WORK INSTRUCTION = Go through the entries below and copy every line that holds the word "Learn".

Source records =
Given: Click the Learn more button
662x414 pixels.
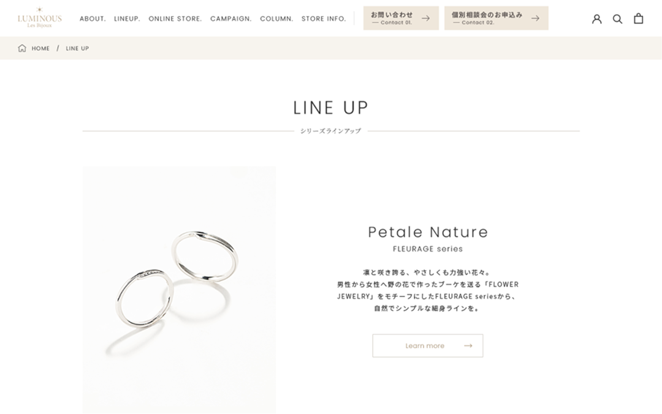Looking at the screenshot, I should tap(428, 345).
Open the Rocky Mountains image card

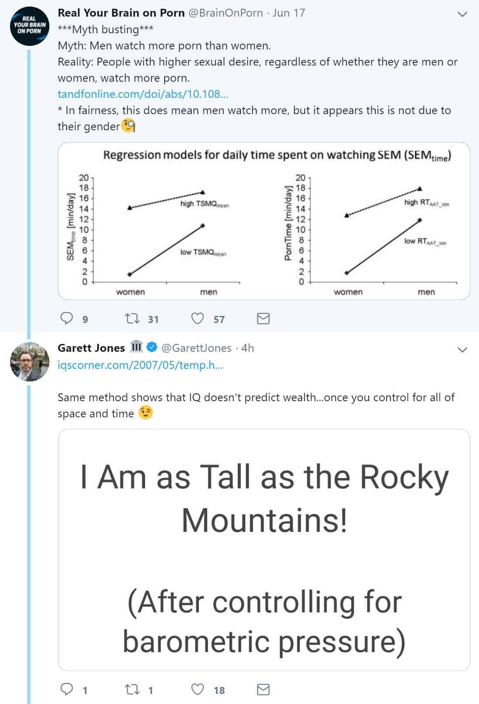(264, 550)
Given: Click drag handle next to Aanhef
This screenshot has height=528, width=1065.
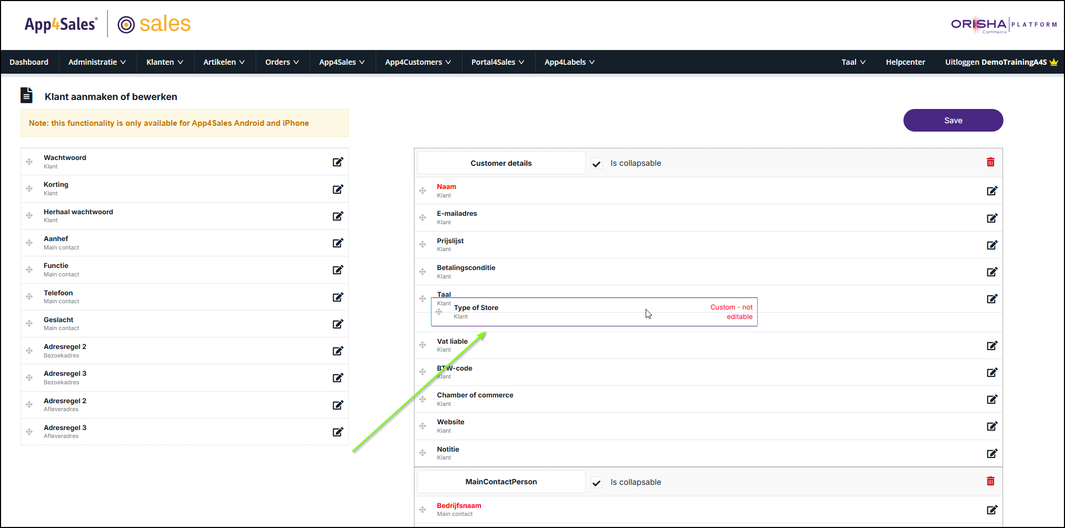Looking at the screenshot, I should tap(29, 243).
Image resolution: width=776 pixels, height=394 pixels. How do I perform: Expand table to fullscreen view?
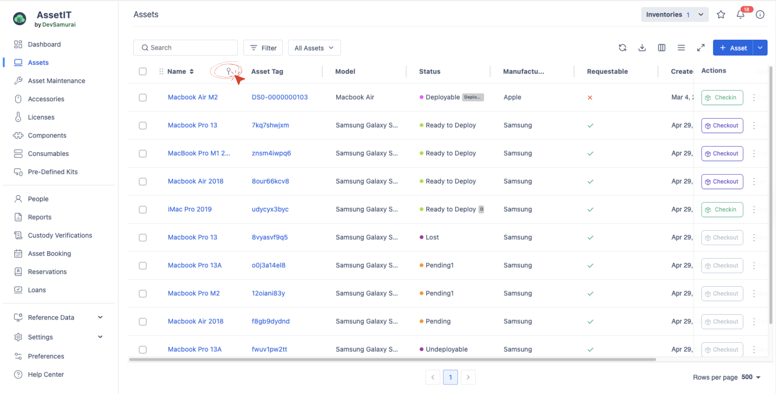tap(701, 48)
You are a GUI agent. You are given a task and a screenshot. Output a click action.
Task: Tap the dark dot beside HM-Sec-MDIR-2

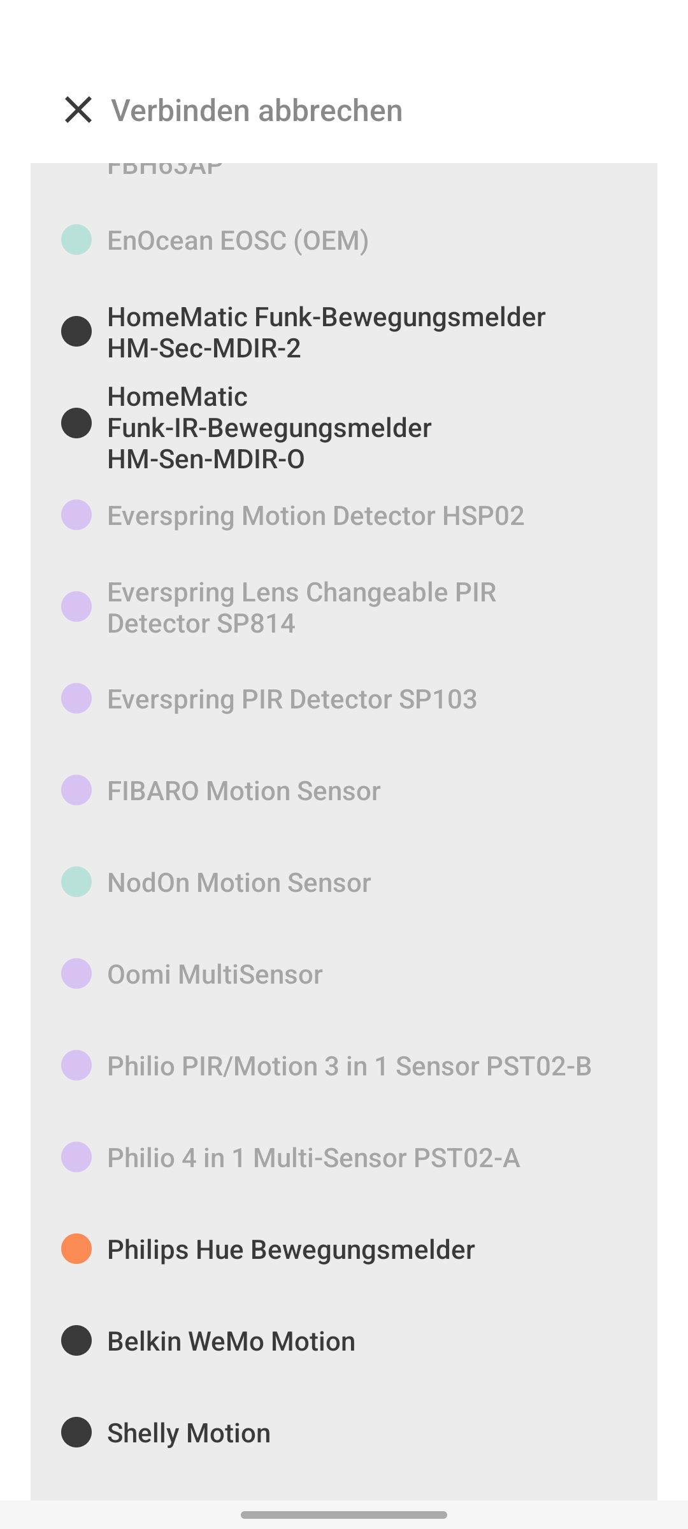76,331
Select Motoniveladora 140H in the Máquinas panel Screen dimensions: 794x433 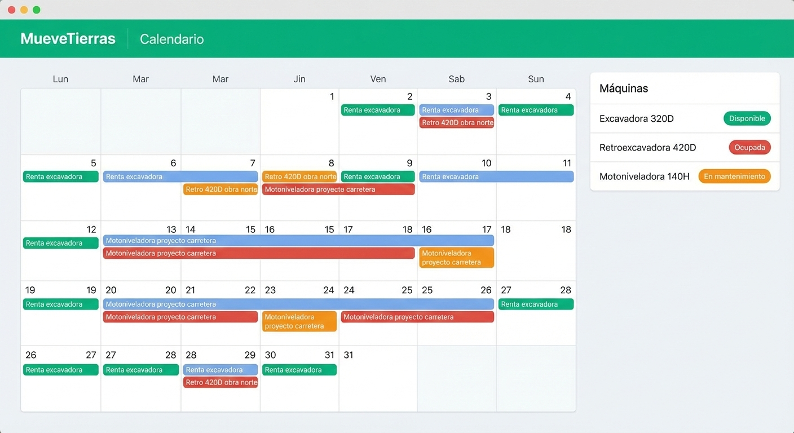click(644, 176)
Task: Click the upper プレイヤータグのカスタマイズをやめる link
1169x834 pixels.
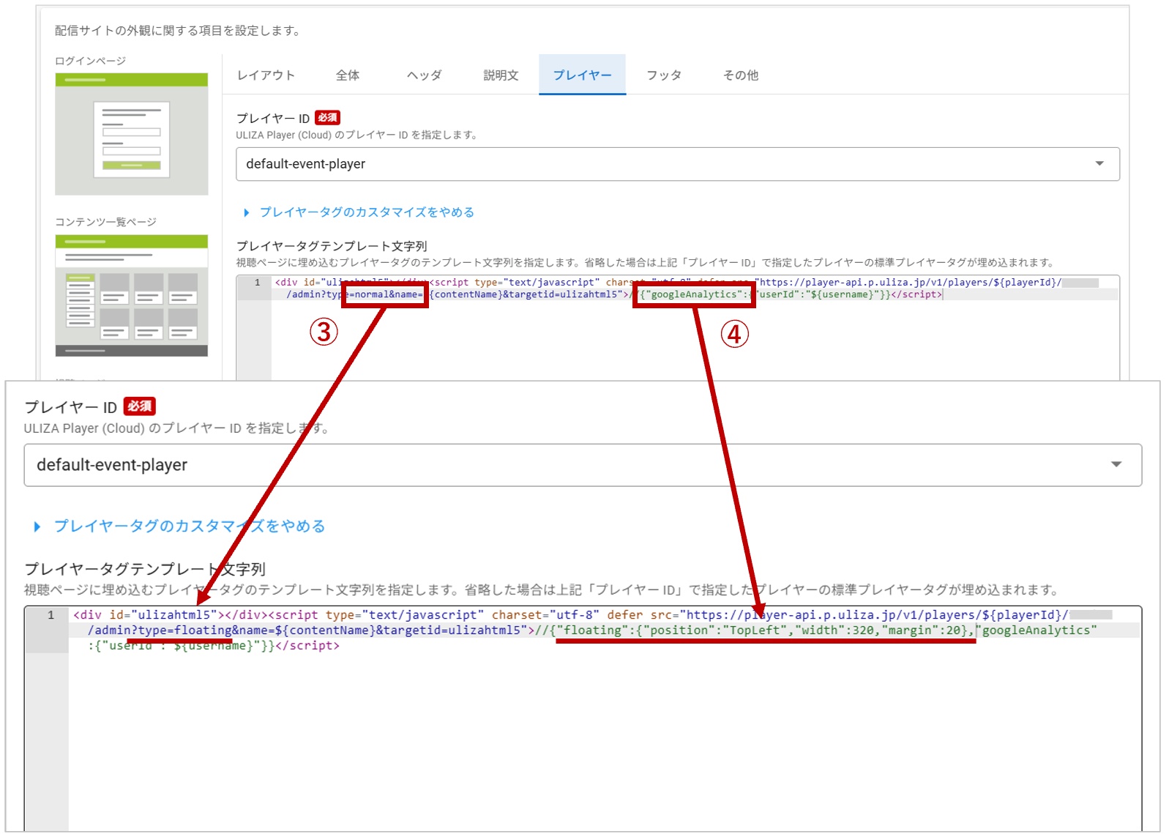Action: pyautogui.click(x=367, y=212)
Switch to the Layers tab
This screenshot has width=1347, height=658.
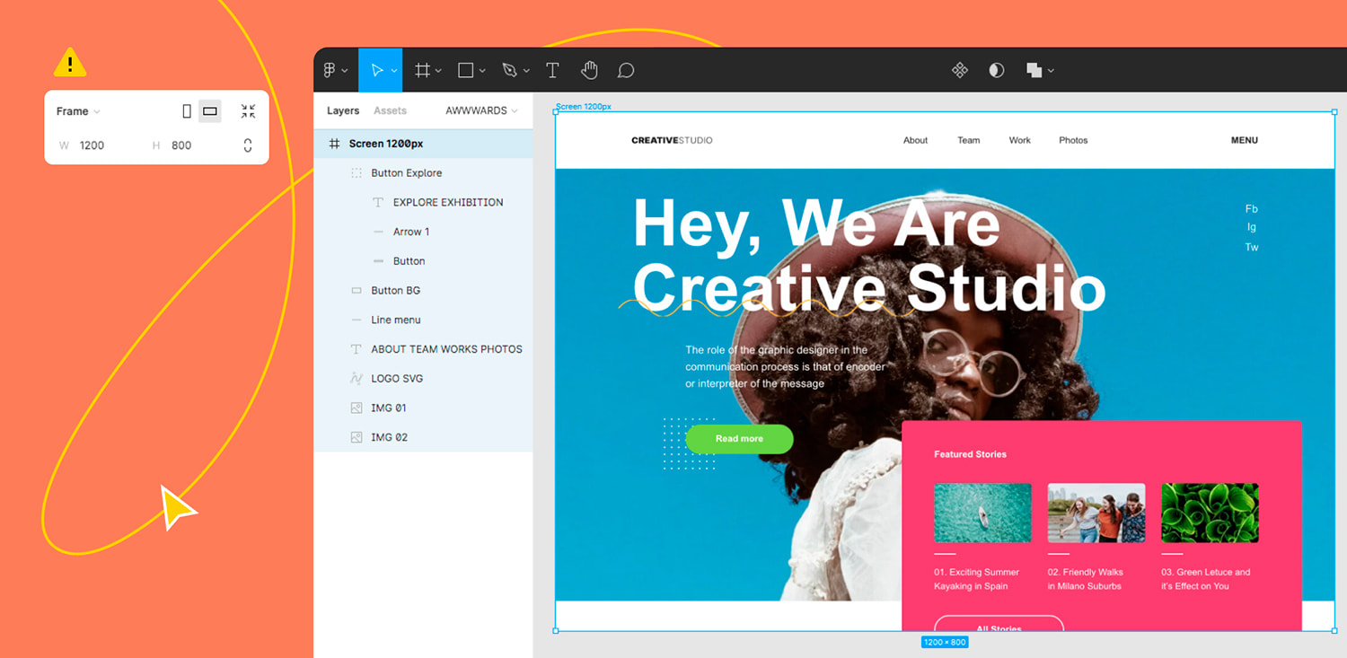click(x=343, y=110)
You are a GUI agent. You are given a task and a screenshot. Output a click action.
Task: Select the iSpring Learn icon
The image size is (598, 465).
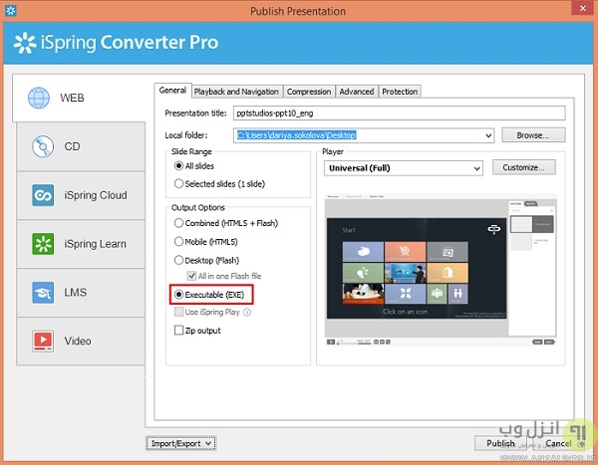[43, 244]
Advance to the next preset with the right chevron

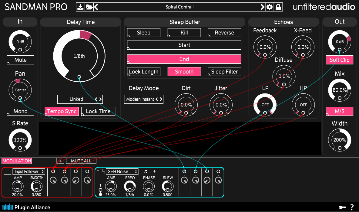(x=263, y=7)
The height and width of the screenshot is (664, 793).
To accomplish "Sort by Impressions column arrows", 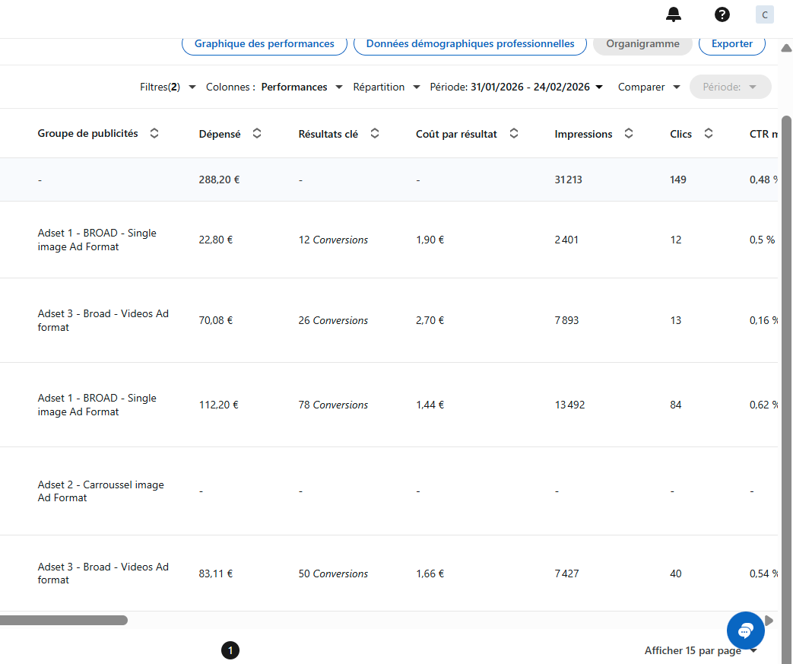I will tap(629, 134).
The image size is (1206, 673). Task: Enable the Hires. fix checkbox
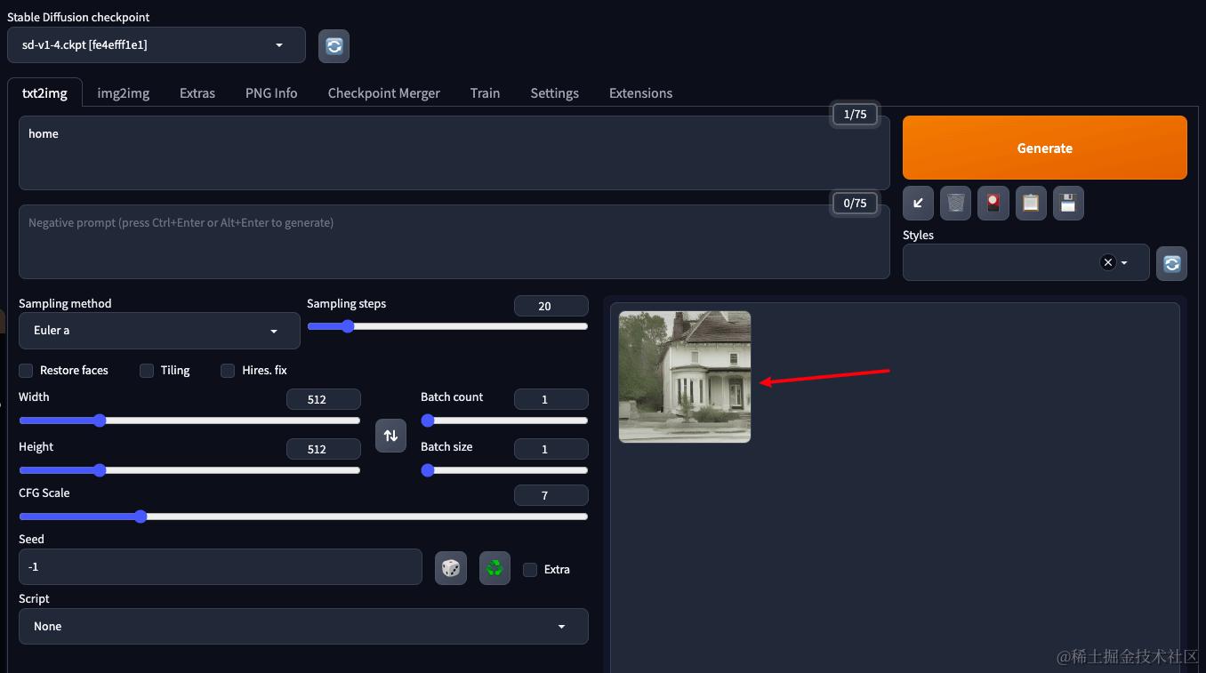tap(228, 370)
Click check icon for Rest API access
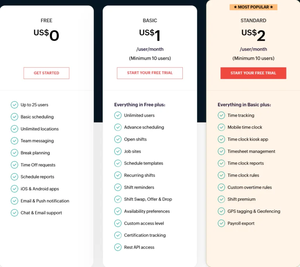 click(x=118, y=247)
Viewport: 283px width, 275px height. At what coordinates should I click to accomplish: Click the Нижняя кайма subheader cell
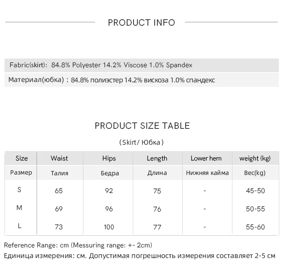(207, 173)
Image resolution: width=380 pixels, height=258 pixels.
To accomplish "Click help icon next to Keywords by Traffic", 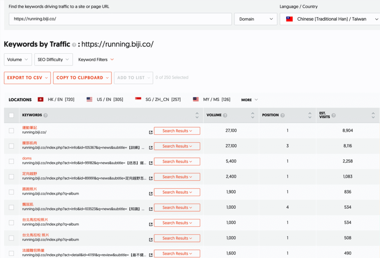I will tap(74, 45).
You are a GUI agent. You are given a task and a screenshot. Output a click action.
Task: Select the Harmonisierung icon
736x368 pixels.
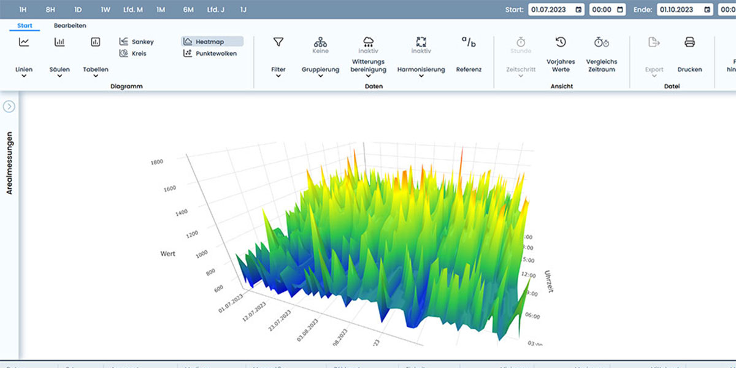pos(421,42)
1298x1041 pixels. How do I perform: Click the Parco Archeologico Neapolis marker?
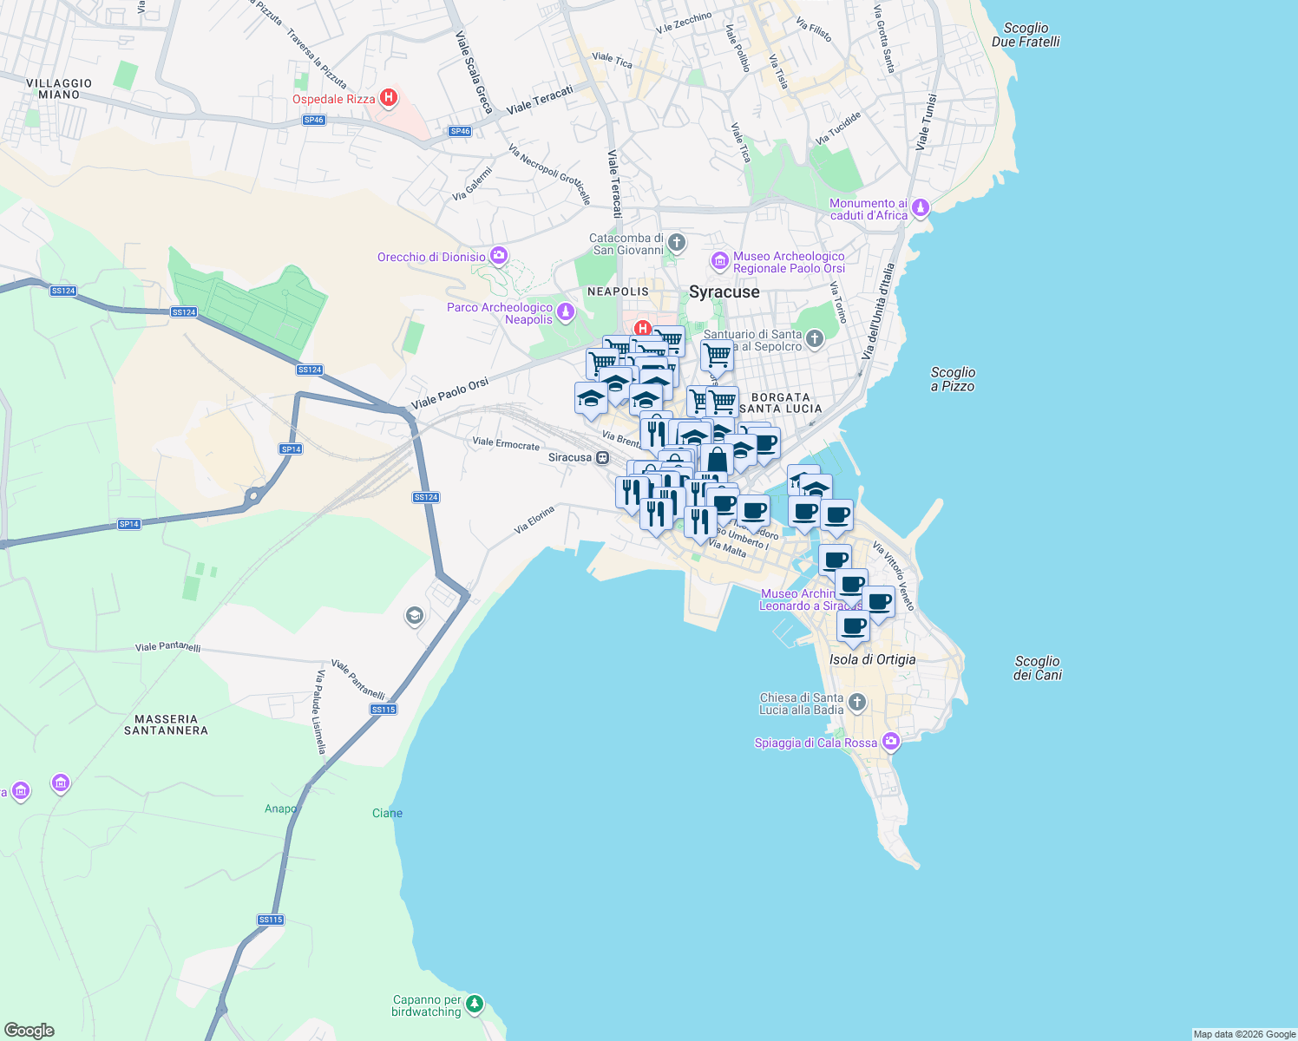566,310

OUTPUT FOR THIS TASK =
Given: Click the Learn more button
Task: Select the iSpring Learn icon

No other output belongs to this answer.